Ada Lafaz Allah di Langit Saat Penjemputan Mbah Fanani

Butuh waktu tujuh bulan untuk membujuk Mbah Fanani meninggalkan pertapaan di Dieng, Wonosobo, Jateng.

oleh Panji Prayitno diperbarui 21 Apr 2017, 07:01 WIB
Diterbitkan 21 Apr 2017, 07:01 WIB
Mbah Fanani
Meski tubuhnya hanya bisa meringkuk sambil berbaring, Mbah Fanani tetap didatangi banyak orang. Namun, tak semua bisa menemuinya. (Liputan6.com/Panji Prayitno)

Liputan6.com, Indramayu - Proses penjemputan Mbah Fanani, lelaki asal Cirebon, Jawa Barat, yang sudah 20 tahun bertapa di Dieng, Wonosobo, Jawa Tengah, ternyata membutuhkan waktu hingga tujuh bulan lamanya.

Toha, anak dari Abah Rojib sahabat dekat Mbah Fanani, mendapat mandat dari sang ayah untuk menjemput Mbah Fanani. Syekh Fanani atau akrab disapa Mbah Fanani sendiri menyampaikan keinginannya untuk pindah dari Dieng ke Indramayu, Jawa Barat, kepada Abah Rojab melalui pembicaraan yang dilakukan keduanya.

Namun, Toha merasa bingung dan tak serta-merta menjalankan tugas yang diberikan Syekh Rojab atau akrab disapa Abah Rojab itu. Kebingungan Toha menjemput Mbah Fanani karena dirasa tak sanggup.

Kebingungan Toha membuat dia memutuskan berkeliling untuk mencari petunjuk kepada kiai dan wali yang ada di Jawa Tengah. Hingga empat bulan sebelum menjemput, Toha bertemu Mbah Fanani. Hanya saja, penjemputan urung terlaksana karena dia merasa masih tidak mampu.

"Padahal saat itu Mbah Fanani sudah memberi isyarat untuk segera membawanya pergi dari Dieng ke Indramayu," ucap dia, Selasa, 19 April 2017.

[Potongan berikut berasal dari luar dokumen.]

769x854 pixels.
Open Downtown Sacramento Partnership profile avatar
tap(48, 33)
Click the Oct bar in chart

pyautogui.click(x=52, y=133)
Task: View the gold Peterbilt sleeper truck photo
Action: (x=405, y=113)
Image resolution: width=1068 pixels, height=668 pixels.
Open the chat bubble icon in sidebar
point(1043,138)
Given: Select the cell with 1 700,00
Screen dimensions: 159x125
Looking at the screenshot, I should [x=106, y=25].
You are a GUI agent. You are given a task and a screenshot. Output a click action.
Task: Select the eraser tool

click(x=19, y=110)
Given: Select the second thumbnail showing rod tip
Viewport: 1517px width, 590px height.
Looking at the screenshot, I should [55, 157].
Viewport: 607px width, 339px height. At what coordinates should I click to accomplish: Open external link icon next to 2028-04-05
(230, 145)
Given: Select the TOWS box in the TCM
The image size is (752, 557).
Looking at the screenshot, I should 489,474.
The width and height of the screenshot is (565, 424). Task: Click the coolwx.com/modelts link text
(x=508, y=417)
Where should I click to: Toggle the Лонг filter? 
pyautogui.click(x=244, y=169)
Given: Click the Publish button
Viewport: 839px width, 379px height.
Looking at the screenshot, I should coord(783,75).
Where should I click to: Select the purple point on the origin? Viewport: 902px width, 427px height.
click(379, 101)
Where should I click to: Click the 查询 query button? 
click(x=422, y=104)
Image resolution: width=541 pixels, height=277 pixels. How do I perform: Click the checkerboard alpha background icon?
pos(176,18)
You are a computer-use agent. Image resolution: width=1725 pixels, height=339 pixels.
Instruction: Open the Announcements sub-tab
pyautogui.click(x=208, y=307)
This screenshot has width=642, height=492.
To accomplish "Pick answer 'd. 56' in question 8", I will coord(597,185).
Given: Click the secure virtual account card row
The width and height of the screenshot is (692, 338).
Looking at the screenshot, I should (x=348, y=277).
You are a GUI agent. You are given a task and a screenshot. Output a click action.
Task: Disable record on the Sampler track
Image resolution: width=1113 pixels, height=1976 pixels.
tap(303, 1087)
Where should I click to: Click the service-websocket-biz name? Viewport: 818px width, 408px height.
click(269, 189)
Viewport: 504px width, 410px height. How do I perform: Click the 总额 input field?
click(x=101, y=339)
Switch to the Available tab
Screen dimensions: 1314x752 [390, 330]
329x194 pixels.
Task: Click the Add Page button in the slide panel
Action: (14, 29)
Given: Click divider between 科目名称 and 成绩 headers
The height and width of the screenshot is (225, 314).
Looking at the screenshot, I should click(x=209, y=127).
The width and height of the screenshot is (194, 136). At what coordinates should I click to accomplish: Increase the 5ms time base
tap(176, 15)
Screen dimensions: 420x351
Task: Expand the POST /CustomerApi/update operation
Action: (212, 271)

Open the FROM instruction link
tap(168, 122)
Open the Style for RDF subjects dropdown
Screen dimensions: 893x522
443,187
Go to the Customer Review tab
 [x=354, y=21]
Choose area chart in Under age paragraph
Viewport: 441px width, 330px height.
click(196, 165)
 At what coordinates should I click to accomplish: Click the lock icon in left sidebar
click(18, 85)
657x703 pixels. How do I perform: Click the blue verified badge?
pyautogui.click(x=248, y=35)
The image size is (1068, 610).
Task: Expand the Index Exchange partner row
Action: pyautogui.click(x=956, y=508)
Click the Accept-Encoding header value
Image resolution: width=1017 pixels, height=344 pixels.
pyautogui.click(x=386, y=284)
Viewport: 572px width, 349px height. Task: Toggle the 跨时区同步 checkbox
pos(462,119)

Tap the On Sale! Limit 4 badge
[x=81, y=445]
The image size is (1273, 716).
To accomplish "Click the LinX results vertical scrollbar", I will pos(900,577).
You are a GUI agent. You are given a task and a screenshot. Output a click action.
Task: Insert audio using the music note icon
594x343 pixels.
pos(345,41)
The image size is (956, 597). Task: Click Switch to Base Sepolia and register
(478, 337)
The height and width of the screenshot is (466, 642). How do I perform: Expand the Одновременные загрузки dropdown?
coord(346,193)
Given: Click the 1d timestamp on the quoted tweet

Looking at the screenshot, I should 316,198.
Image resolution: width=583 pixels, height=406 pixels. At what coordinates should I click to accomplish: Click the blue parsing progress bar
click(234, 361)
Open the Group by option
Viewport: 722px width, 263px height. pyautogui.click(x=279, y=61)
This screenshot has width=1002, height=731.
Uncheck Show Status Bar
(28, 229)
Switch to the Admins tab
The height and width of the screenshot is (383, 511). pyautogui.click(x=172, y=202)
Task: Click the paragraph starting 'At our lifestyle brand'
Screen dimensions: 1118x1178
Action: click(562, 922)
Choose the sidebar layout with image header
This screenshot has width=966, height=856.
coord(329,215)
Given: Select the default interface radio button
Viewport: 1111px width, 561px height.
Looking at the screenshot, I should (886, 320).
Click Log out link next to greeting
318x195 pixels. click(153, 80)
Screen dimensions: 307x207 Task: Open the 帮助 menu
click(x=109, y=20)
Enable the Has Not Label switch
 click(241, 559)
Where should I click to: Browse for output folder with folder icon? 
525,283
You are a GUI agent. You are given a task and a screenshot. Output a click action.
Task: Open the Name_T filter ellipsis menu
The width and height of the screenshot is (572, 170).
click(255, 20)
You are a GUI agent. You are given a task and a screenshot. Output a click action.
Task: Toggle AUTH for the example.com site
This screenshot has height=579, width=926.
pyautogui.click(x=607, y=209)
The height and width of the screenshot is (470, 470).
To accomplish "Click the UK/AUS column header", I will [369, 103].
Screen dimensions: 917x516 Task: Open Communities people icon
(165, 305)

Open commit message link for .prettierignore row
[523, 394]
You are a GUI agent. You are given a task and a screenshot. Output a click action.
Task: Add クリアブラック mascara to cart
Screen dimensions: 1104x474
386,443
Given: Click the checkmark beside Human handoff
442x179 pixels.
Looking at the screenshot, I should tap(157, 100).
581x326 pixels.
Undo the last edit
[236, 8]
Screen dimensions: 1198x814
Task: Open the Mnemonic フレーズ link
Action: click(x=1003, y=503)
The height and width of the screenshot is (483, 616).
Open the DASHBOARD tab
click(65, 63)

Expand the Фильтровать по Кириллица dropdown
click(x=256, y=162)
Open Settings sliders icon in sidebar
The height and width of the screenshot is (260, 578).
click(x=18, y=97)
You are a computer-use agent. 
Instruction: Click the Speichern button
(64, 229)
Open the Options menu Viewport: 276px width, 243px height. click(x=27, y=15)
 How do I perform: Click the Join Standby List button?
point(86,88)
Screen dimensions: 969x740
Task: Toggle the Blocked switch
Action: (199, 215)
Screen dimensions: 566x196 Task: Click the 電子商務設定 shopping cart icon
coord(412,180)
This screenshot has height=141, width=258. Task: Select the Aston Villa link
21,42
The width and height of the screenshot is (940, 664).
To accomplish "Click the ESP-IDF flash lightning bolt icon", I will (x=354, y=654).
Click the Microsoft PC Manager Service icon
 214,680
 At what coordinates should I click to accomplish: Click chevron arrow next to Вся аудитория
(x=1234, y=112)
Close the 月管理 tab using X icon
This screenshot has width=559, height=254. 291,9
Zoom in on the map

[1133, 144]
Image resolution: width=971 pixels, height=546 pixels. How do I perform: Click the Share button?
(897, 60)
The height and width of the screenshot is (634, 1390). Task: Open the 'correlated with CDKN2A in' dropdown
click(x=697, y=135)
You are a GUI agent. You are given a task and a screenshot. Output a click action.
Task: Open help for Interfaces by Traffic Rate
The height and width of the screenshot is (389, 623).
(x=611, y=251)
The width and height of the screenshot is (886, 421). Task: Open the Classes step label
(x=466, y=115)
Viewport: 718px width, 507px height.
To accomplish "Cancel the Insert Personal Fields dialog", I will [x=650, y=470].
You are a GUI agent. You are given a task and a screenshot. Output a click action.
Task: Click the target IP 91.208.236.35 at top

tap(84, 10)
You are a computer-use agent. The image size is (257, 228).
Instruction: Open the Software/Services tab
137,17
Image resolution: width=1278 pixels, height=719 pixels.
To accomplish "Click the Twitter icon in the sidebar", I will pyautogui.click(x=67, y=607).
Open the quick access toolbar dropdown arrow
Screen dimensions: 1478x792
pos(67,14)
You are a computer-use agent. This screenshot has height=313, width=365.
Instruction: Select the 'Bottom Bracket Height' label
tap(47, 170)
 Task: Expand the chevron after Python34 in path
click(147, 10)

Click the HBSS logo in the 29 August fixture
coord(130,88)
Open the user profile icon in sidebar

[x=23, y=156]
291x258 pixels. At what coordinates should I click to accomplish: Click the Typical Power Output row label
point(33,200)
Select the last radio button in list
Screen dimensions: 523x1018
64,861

Perasaan Toha pun semakin bingung, hingga akhirnya dia mendapat undangan khusus dari Mbah Fanani. Saat dia bersama rekannya datang ke Dieng dalam kondisi hujan deras bahkan sempat banjir dari Dieng hingga Parikesit.

"Saking sibuk dan bingungnya, saya lupa tanggal dan harinya kapan waktu diundang khusus sama beliau," Toha menambahkan.

Lafaz Allah di Langit

Mbah Fanani
Meski tubuhnya hanya bisa meringkuk sambil berbaring, Mbah Fanani tetap didatangi banyak orang. Namun, tak semua bisa menemuinya. (Liputan6.com/Panji Prayitno)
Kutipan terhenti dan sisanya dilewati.